John: Callow, mean-spirited
Ringo: the, uh, drummer
Yep, Ringo gets very little mention in this book, so, if he, by any chance, is your favorite Beatle, then forget it.
John is clearly the author’s favorite getting the lion’s share of attention, especially early on. With diminishing returns for Paul, then George and the aforementioned, poor Ringo, who bought a new car somewhere in this book.
Also, Norman never talked to the Beatles, so no interviews with them, which is like writing a book about the New Testament without the Jesus spoken words highlighted in red or italicized.

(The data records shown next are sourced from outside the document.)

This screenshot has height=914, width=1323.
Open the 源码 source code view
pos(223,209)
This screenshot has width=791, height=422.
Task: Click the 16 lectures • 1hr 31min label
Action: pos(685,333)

The book is aptly named: It’s about the Beatles and their times (i.e. their influence on the cultural zeitgeist). Any scholarly or in-depth study of the music sadly takes a back seat.
The Music: Take Norman’s opinions about the Beatles music with a huge grain of salt:
Savoy Truffle was George’s best song on The Beatles? Sorry “While My Guitar Gently Weeps”, you can show yourself out.
Sgt. Pepper was the Beatles best album? Not to pick on George again, but “Within You, Without You” is a song I should never have to listen to again. It’s such a “deep” track that it should never be played on the radio. The album might have been a cultural milestone of sorts (yeah the zeitgeist thing), but, for me, it’s not the go-to Beatles album.
Also: Lucy in the Sky with Diamonds was based on Julian Lennon’s pre-school drawing, not drugs.
Heh. Sure it was.
It’s the music bidness!: The Beatles lost out on millions and millions of dollars. First, they were screwed out of money made from the licensing of their images, especially in the U.S. Second, when they formed the Apple Corporation with dreams of funding the Age of Aquarius, it was Hippie idealism running smack into the brick wall that is basic Economics.
And yes, I’m oversimplifying one of the dullest sections of the books.
Murder, He Wrote: Norman floats out the theory that Brian Epstein, the Beatles “troubled” manager and his lawyer pal were murdered by the mob, for having challenged the previously mentioned reaming that the Beatles got over ancillary products released in the U.S. and the resultant law suit filed by Epstein and company.
Was this book a Magical Misery Tour? Not quite. It was entertaining in spurts and if you want a decent rundown of the Beatles John’s early pre-stardom day’s in Liverpool, then this may be the book for you.